After accurately predicting the market’s recent top, John Bollinger explains the important technical factors that will help traders spot a real, sustainable bottom…when it forms.
We’re talking today with John Bollinger. Now John, you had written just a few months ago that the S&P looked like it was topping out right around the 1300 level, which was indeed the case. What are you looking for now in terms of some bottoming signals?
Well, as you pointed out, we made a top in the market and have come down pretty substantially. It now looks like we’re in a bottoming area.
It’s actually quite an interesting pattern. We made a “W” bottom in relation to the Bollinger bands, which is to say that we came down and we were able to get outside the lower Bollinger band, rally back inside, and then came back down again to retest the area that we now call a support area.
See related: Bollinger on Trading with Bollinger Bands
That retest occurred inside the Bollinger bands. That’s a basic definition of a “W” bottom in relation to Bollinger bands.
We got a rather nice rally out of that. We entered a little bit of trading range, and now we’re back down at the bottom of the trading range. So this is kind of a critical, “must-do” area.
As we speak, we’ve had one day of price stability after a very sharp decline, and we are looking for evidence that this is in fact a sustainable bottom and that we’ll see some positive price action.
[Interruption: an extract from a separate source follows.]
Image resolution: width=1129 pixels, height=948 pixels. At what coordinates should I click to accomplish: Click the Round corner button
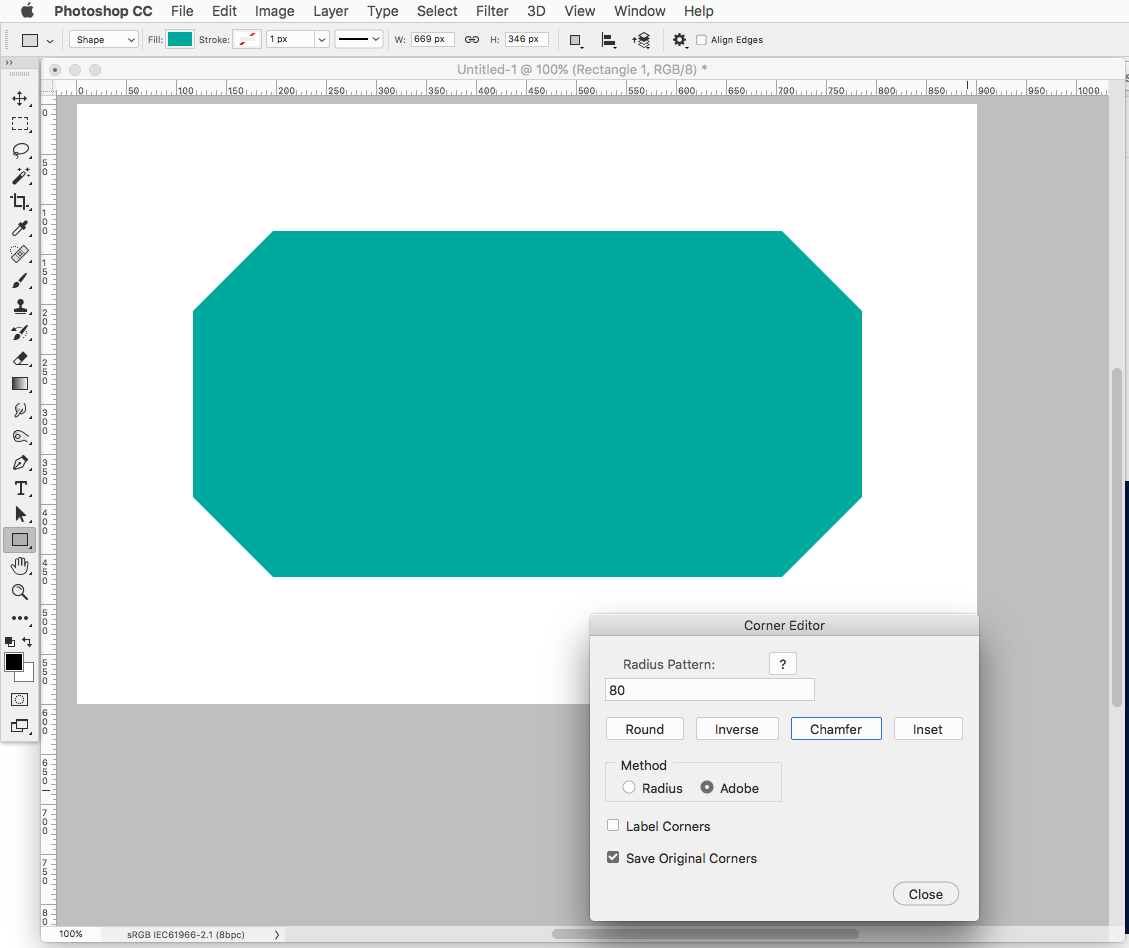pyautogui.click(x=644, y=728)
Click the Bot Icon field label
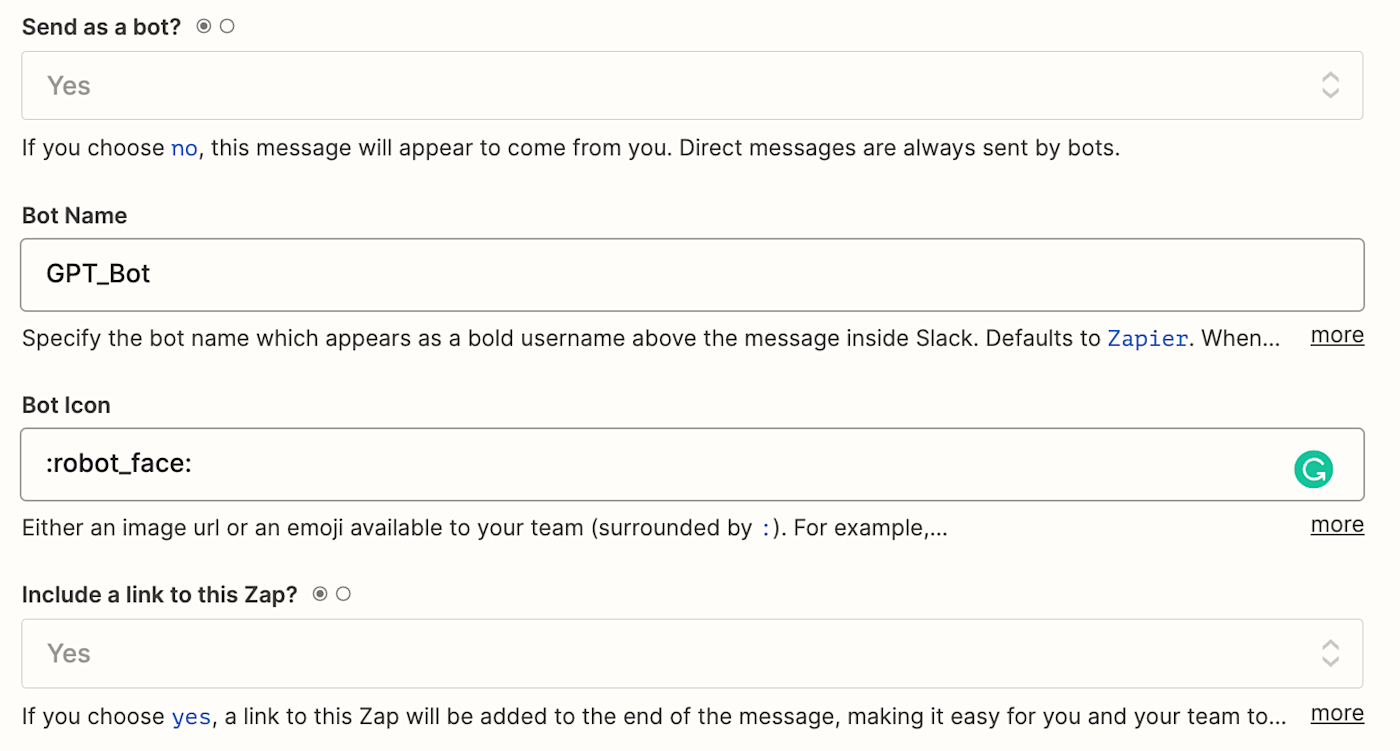 tap(66, 405)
One of the things that we would look for we call a sign of strength. It’s actually an ancient technical analysis concept. It’s a day for which you have greater range than normal, so if you’ve been averaging ten points and now you have a 20-point day, that’s one component of the same thing.
You have greater gain than normal. If, on average, you go back and look at the past 20 days or so and measure all the gains, say those, on average, were five points, and you now have a ten-point gain, that’s another piece.
We also look for volume to expand. Again, we look at volume on the up days and if we now have greater volume on this expansion, that’s another component of a sign of strength.
Another bit is volatility expanding in the direction of the trade.
The problem is that this market has been unique. We have had such huge days, back to back, positive and negative days paired. We’ve never really seen this sort of thing in the markets before, so I think we’re going to need much more evidence this time than we normally would before we can turn bullish on the market.
This is certainly a situation in which we want to turn bullish on the market. The evidence is starting to build up that there’s a sustainable bottom in place, but I think that for safety’s sake, we really have to wait and see. Instead of just looking for a simple sign of strength, we have to see more than that to confirm that the worst is in fact behind us.
So individual traders and investors should be looking out for these signals. What’s the best way to go about making a trade decision?
Well, the best way is to find a positive set-up. There’s no question about that.
In past conversations, we’ve talked about this idea that there are only two ways to improve your trading performance: either improve the number of winners versus the number of losers or improve the relative size of your winners versus your losers.
If you concentrate on set-ups where the risk and reward is in your favor, that helps those ratios.
See related: Make Sure Risk/Reward Is on Your Side
So a classic example would be what we just saw in the gold market. We saw three pushes to a high, and in each of these pushes, there was less momentum and the market deteriorated. So in each of these pushes, the probability of the sellers being successful increased. So that’s the sort of thing we’re now looking for in the equity market.